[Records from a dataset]
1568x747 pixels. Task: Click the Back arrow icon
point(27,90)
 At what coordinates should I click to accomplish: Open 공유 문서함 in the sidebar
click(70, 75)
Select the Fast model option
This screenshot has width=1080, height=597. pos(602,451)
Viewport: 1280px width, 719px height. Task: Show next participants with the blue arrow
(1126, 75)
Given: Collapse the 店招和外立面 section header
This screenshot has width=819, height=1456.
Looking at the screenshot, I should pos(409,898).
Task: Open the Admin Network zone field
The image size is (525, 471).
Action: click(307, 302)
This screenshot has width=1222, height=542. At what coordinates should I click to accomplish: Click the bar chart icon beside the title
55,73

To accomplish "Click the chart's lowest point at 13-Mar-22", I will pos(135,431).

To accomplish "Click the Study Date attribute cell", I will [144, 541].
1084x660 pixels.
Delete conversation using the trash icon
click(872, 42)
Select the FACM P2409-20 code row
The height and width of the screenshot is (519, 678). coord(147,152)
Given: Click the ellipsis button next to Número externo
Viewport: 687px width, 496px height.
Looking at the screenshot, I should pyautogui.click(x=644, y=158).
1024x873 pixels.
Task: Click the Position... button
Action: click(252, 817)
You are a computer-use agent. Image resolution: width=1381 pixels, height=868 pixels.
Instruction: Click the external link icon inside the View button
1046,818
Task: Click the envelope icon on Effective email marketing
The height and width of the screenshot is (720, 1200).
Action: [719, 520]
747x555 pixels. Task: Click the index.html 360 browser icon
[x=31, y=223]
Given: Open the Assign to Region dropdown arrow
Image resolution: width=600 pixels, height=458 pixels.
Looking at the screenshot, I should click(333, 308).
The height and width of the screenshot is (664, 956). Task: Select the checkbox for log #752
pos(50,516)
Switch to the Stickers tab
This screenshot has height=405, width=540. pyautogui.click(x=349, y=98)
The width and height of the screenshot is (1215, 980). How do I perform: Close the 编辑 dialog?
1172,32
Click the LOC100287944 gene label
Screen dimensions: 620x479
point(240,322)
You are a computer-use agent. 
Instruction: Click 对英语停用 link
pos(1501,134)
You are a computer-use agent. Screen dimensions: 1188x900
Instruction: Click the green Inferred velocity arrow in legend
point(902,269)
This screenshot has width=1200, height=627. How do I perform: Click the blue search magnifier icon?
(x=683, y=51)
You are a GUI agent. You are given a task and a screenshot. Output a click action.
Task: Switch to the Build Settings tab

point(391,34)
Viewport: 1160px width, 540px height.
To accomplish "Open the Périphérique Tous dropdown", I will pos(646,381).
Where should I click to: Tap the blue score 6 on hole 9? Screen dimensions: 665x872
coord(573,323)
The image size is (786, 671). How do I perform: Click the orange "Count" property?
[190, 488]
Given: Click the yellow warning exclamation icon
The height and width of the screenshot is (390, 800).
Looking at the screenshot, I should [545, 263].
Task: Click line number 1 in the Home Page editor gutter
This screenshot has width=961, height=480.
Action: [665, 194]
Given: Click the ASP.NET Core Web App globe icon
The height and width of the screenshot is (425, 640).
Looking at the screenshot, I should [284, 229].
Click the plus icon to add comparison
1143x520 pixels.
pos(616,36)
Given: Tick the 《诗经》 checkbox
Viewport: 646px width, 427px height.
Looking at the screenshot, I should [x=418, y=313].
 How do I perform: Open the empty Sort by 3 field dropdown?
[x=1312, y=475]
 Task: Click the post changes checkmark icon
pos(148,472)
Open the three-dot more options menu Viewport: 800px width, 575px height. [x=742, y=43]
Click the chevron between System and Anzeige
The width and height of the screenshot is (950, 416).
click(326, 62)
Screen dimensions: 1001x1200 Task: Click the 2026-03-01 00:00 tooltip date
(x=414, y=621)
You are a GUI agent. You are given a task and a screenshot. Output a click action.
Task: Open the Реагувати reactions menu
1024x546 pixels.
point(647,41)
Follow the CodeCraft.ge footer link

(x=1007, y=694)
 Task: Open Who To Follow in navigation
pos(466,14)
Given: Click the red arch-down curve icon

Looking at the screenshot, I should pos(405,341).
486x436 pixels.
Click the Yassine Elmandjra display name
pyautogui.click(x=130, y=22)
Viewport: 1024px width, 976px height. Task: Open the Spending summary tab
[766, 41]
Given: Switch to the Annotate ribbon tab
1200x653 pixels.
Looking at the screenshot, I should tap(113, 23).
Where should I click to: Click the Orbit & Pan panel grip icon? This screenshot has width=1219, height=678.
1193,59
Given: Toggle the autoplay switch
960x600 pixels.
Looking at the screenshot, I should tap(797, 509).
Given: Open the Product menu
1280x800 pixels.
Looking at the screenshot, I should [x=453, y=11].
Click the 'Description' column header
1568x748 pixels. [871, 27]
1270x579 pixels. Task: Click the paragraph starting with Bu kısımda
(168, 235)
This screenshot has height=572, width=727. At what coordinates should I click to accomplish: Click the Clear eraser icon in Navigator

__Exercise description__
Check each line of the entries above, and show every one holding the word "menu".

__Solved exercise__
Open the three-dot more options menu Viewport: 800px width, 575px height. [x=742, y=43]
Task: Open the Реагувати reactions menu
Given: Open the Product menu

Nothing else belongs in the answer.